= Directions for this task =
Retype, exactly and completely, the listing that comes next, skipping its images.

= Material for the task =
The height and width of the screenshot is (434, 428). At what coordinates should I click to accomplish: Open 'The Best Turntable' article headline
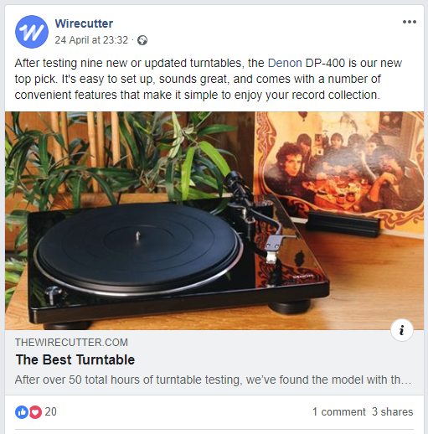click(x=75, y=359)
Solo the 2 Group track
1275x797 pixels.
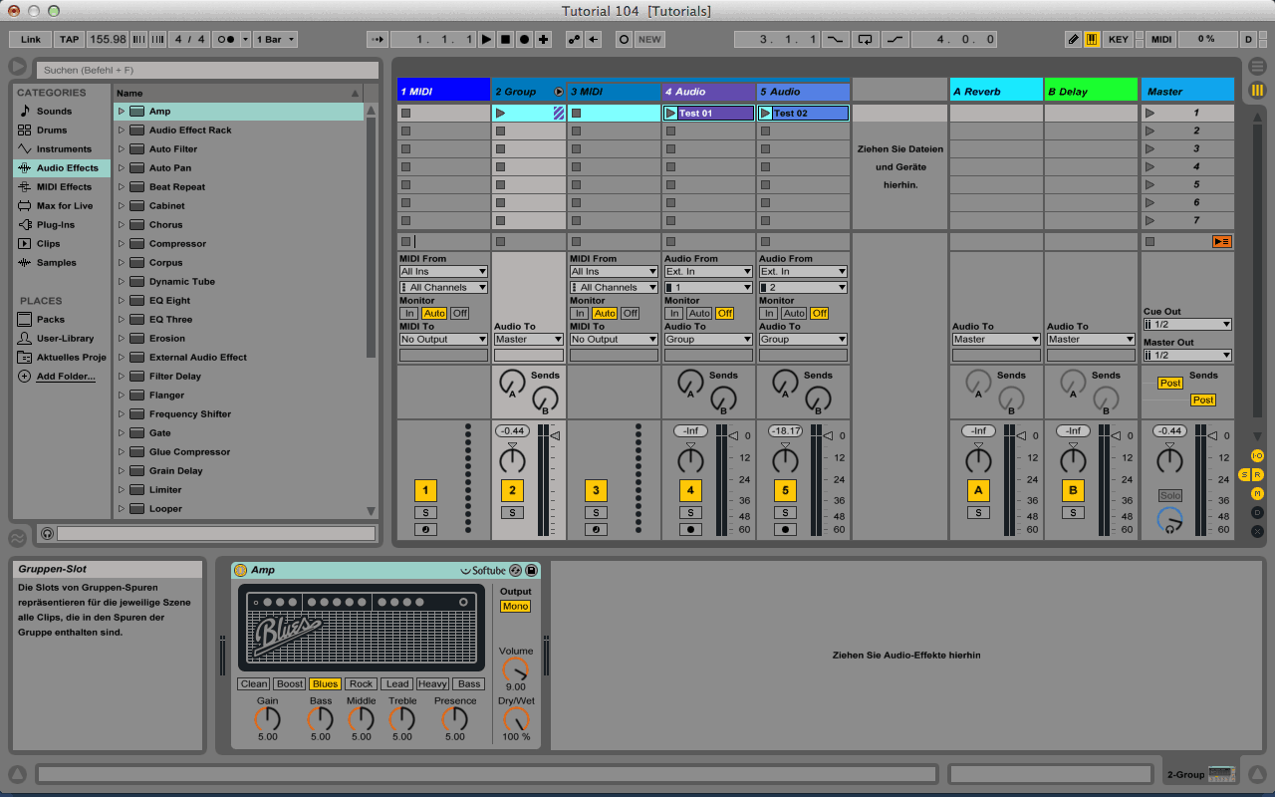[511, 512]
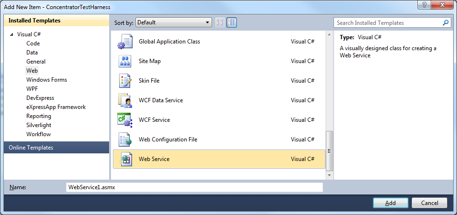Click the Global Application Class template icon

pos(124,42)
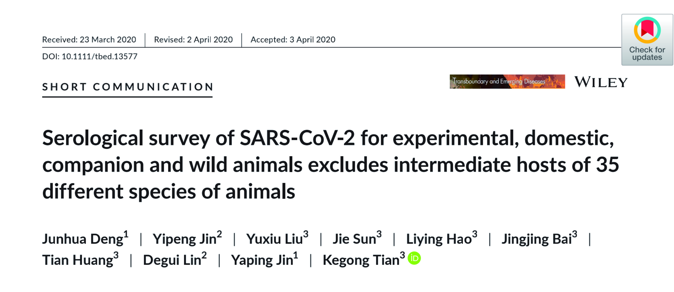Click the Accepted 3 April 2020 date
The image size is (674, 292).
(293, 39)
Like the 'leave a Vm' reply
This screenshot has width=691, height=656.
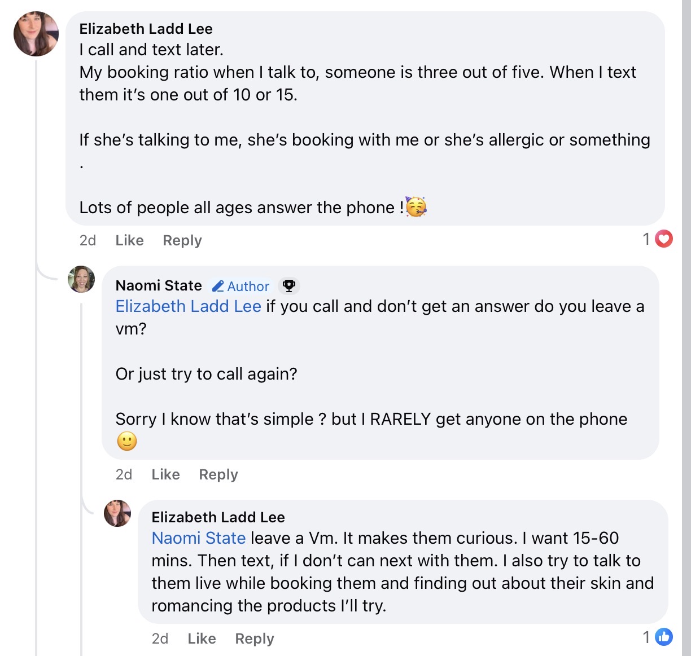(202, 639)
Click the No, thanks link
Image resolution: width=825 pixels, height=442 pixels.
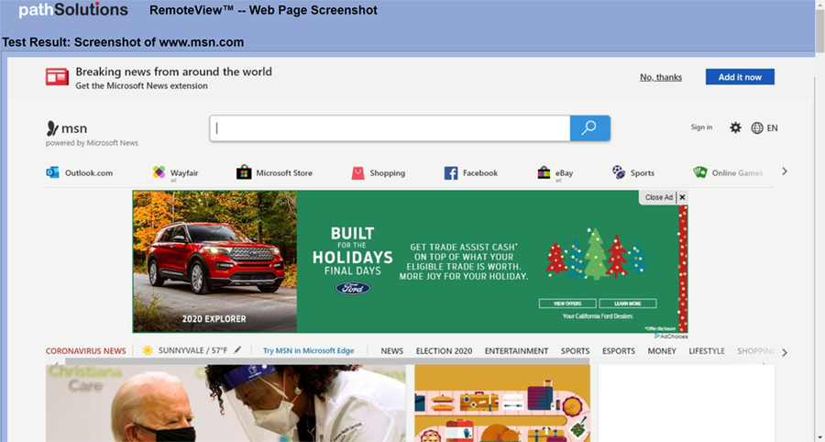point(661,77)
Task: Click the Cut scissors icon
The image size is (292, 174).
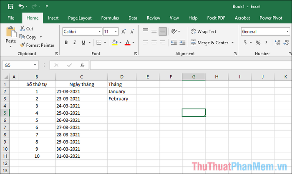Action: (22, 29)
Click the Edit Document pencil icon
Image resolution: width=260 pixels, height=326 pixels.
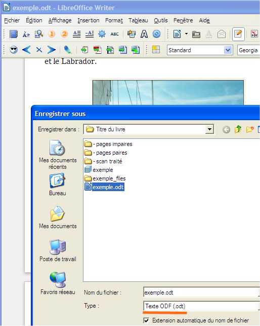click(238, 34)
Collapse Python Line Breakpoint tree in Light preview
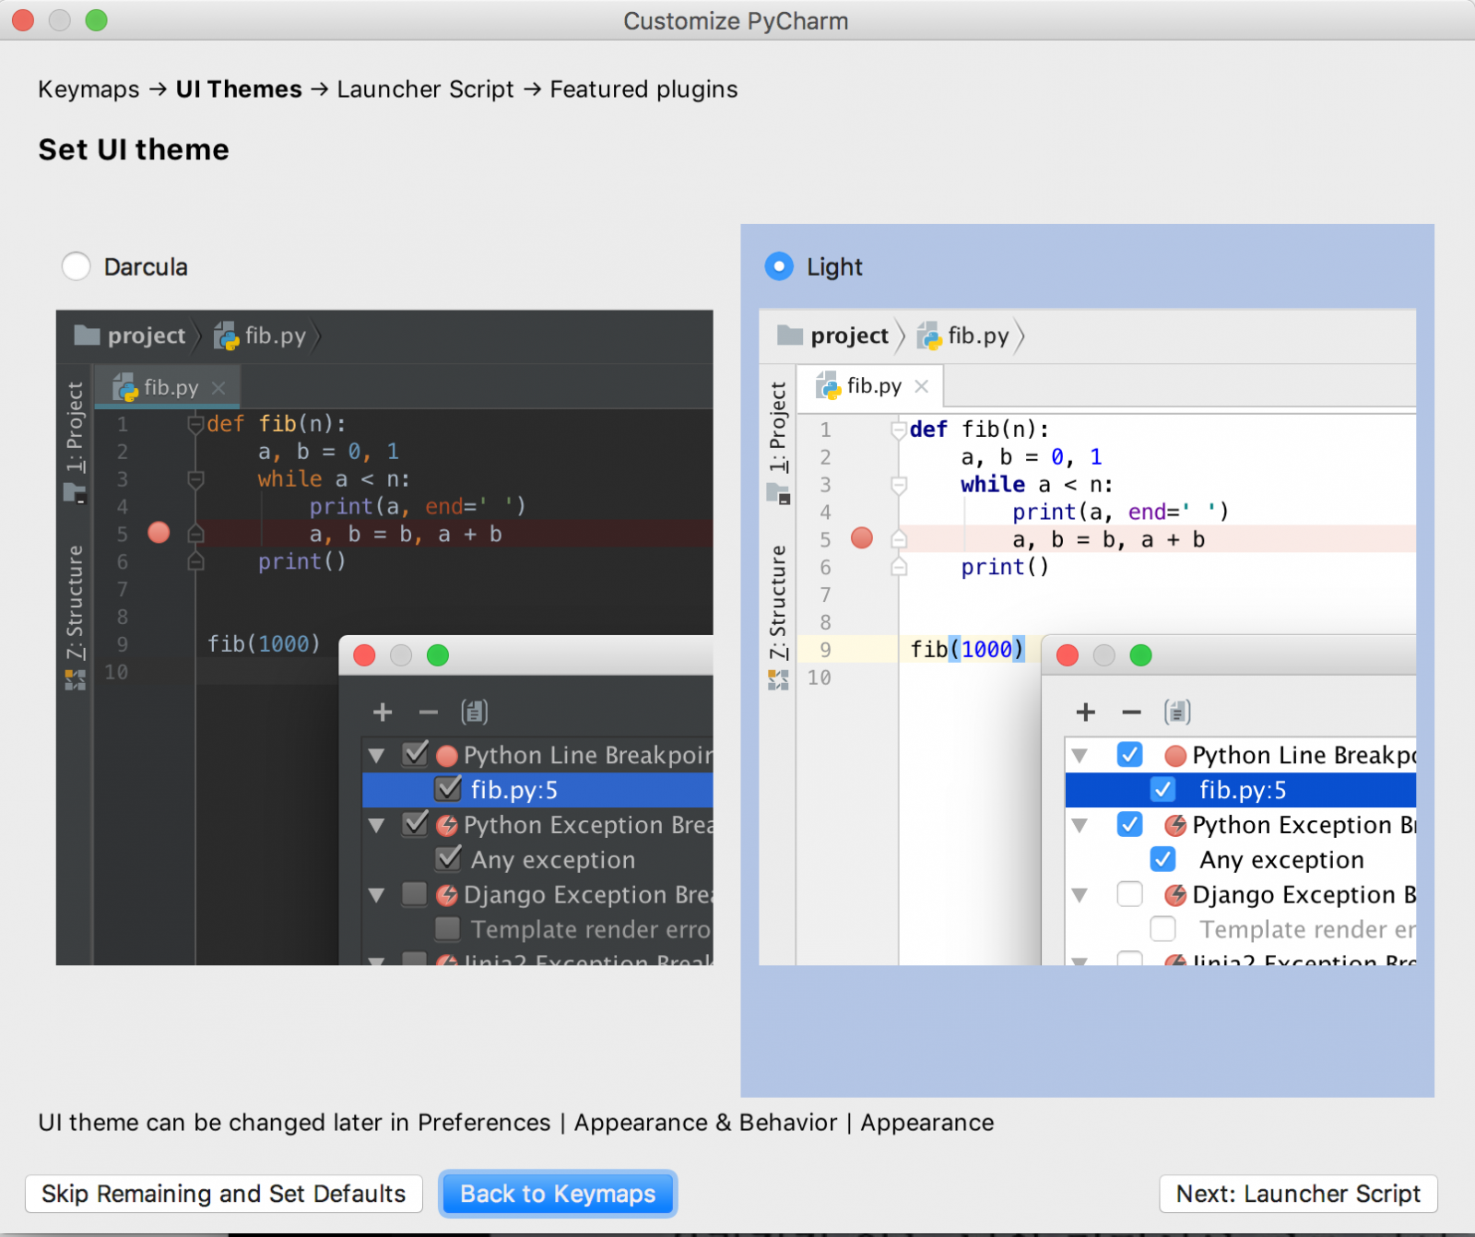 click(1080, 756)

= Exercise response =
The height and width of the screenshot is (434, 428). At what coordinates should I click to accomplish: Open 'The Best Turntable' article headline
click(x=75, y=359)
Solo the 2 Group track
1275x797 pixels.
[511, 512]
Click the Global Application Class template icon

pos(124,42)
Click the Accepted 3 April 2020 date
The image size is (674, 292).
(293, 39)
Like the 'leave a Vm' reply
This screenshot has width=691, height=656.
(202, 639)
Click the No, thanks link
Image resolution: width=825 pixels, height=442 pixels.
point(661,77)
Task: Click the Cut scissors icon
The image size is (292, 174).
Action: (22, 29)
Click the Edit Document pencil icon
Image resolution: width=260 pixels, height=326 pixels.
click(238, 34)
Collapse Python Line Breakpoint tree in Light preview
 click(1080, 756)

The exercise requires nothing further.